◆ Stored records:
┌──
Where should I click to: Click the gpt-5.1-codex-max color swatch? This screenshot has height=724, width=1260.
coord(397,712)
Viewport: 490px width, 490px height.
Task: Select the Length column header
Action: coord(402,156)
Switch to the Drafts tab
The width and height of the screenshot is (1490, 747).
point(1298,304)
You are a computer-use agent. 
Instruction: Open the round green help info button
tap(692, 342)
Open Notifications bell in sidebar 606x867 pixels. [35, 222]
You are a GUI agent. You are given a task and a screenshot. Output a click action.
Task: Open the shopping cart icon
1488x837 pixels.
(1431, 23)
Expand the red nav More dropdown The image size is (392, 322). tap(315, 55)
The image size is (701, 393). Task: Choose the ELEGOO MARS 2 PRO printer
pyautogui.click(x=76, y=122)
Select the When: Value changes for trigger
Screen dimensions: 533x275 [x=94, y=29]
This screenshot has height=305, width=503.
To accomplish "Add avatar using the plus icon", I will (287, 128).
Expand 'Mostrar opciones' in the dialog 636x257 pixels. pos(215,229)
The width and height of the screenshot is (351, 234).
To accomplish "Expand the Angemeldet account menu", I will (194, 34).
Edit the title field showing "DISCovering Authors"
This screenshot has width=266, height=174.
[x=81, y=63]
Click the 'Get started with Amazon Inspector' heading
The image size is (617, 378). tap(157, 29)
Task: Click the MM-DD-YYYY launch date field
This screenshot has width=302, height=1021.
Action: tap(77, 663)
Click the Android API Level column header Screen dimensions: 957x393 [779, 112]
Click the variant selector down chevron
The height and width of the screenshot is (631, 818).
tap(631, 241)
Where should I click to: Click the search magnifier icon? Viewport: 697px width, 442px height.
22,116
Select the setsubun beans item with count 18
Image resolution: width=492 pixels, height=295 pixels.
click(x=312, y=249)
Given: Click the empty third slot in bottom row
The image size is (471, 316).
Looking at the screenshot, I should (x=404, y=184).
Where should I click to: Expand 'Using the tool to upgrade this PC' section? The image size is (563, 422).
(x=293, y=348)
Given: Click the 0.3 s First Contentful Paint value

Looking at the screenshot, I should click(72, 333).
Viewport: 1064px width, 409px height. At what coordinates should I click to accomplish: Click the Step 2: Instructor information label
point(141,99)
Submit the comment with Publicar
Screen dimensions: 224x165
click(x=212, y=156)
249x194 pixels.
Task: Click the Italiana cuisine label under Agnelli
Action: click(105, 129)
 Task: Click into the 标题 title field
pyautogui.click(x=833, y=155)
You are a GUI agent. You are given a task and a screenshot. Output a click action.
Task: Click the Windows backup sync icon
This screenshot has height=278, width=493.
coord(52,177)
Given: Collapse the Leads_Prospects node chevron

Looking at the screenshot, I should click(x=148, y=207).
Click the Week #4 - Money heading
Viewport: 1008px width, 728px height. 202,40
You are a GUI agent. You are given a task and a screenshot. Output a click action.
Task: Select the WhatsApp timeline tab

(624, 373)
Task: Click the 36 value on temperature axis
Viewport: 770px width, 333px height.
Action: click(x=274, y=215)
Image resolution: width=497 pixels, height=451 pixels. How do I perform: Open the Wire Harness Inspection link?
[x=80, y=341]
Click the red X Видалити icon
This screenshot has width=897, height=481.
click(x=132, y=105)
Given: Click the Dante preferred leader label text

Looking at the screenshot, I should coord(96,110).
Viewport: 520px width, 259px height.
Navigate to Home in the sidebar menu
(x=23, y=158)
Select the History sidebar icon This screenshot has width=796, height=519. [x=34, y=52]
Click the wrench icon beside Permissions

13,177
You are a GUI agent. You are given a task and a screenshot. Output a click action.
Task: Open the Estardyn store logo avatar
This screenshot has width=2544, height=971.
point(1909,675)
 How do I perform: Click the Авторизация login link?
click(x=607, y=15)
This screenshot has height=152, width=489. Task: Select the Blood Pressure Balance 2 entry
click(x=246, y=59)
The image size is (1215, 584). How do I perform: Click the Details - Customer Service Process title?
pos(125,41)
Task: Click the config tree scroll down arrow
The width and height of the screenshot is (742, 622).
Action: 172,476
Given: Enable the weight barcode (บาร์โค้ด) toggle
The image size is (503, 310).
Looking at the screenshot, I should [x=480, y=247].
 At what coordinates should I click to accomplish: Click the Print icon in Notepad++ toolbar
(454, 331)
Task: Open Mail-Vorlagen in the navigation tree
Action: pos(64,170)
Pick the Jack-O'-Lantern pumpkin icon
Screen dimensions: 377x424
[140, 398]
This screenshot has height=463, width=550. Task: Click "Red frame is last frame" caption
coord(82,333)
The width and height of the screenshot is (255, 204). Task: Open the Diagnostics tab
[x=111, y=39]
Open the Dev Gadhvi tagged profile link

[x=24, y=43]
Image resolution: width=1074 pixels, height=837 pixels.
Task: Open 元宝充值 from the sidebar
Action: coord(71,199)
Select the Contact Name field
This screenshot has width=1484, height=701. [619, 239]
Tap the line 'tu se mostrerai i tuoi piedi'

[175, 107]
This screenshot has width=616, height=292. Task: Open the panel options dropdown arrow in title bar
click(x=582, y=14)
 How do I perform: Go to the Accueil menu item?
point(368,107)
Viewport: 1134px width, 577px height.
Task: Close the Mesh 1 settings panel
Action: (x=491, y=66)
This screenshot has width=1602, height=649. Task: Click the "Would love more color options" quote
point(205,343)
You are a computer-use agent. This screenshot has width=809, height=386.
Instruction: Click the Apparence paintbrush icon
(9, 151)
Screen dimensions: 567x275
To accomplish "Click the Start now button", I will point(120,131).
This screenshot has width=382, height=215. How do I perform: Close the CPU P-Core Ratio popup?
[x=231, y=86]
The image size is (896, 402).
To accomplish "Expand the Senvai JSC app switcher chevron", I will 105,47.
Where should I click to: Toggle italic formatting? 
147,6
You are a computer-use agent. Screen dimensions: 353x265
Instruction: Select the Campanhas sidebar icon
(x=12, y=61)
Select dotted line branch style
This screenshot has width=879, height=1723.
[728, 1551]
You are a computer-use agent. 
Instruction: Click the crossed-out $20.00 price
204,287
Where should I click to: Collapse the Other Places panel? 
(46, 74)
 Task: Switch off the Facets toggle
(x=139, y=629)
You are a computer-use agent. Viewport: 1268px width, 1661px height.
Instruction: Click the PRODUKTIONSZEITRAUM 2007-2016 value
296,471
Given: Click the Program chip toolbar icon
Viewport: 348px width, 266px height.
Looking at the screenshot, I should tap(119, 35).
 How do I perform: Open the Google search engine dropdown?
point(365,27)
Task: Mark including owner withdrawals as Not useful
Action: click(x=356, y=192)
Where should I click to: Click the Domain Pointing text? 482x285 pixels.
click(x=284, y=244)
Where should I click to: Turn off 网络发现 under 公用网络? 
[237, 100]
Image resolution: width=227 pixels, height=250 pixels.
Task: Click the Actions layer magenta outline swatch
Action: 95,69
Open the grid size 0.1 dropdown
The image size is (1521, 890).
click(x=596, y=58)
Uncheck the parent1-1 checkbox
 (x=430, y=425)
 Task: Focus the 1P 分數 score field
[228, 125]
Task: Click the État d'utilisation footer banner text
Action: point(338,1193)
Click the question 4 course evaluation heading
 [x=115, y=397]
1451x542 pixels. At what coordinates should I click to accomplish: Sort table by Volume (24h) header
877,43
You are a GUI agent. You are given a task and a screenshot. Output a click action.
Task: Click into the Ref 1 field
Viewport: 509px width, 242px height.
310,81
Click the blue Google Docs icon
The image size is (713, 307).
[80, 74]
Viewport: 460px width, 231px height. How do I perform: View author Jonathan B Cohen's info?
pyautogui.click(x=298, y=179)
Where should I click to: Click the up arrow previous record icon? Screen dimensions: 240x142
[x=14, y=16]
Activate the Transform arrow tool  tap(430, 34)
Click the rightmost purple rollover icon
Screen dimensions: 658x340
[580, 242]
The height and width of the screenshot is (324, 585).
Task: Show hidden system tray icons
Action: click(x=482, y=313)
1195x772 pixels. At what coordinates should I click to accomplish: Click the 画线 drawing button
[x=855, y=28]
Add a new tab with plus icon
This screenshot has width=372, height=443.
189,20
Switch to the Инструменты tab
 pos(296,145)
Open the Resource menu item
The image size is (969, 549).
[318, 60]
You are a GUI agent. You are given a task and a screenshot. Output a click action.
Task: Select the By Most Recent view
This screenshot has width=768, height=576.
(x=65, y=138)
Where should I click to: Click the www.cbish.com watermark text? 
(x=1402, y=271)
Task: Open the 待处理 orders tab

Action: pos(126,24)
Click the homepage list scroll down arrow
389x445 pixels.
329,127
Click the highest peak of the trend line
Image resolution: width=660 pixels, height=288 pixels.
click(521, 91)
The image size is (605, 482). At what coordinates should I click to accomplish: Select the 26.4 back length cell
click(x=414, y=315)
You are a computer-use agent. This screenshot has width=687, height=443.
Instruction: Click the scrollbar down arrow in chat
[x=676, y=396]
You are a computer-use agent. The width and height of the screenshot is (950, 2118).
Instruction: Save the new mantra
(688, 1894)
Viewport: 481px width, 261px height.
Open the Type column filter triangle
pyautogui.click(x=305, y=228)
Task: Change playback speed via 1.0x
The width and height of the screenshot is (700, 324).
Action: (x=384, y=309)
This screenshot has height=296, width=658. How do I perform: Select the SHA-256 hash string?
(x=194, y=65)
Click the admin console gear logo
└──
◆ Assignment:
Where the records above contain a line with "Viewport: 481px width, 261px height.", repeat that line and each later line through the end, exactly, and nothing more.

◆ Written solution:
Viewport: 481px width, 261px height.
Open the Type column filter triangle
pyautogui.click(x=305, y=228)
Task: Change playback speed via 1.0x
The width and height of the screenshot is (700, 324).
Action: (x=384, y=309)
This screenshot has height=296, width=658. How do I perform: Select the SHA-256 hash string?
(x=194, y=65)
Click the admin console gear logo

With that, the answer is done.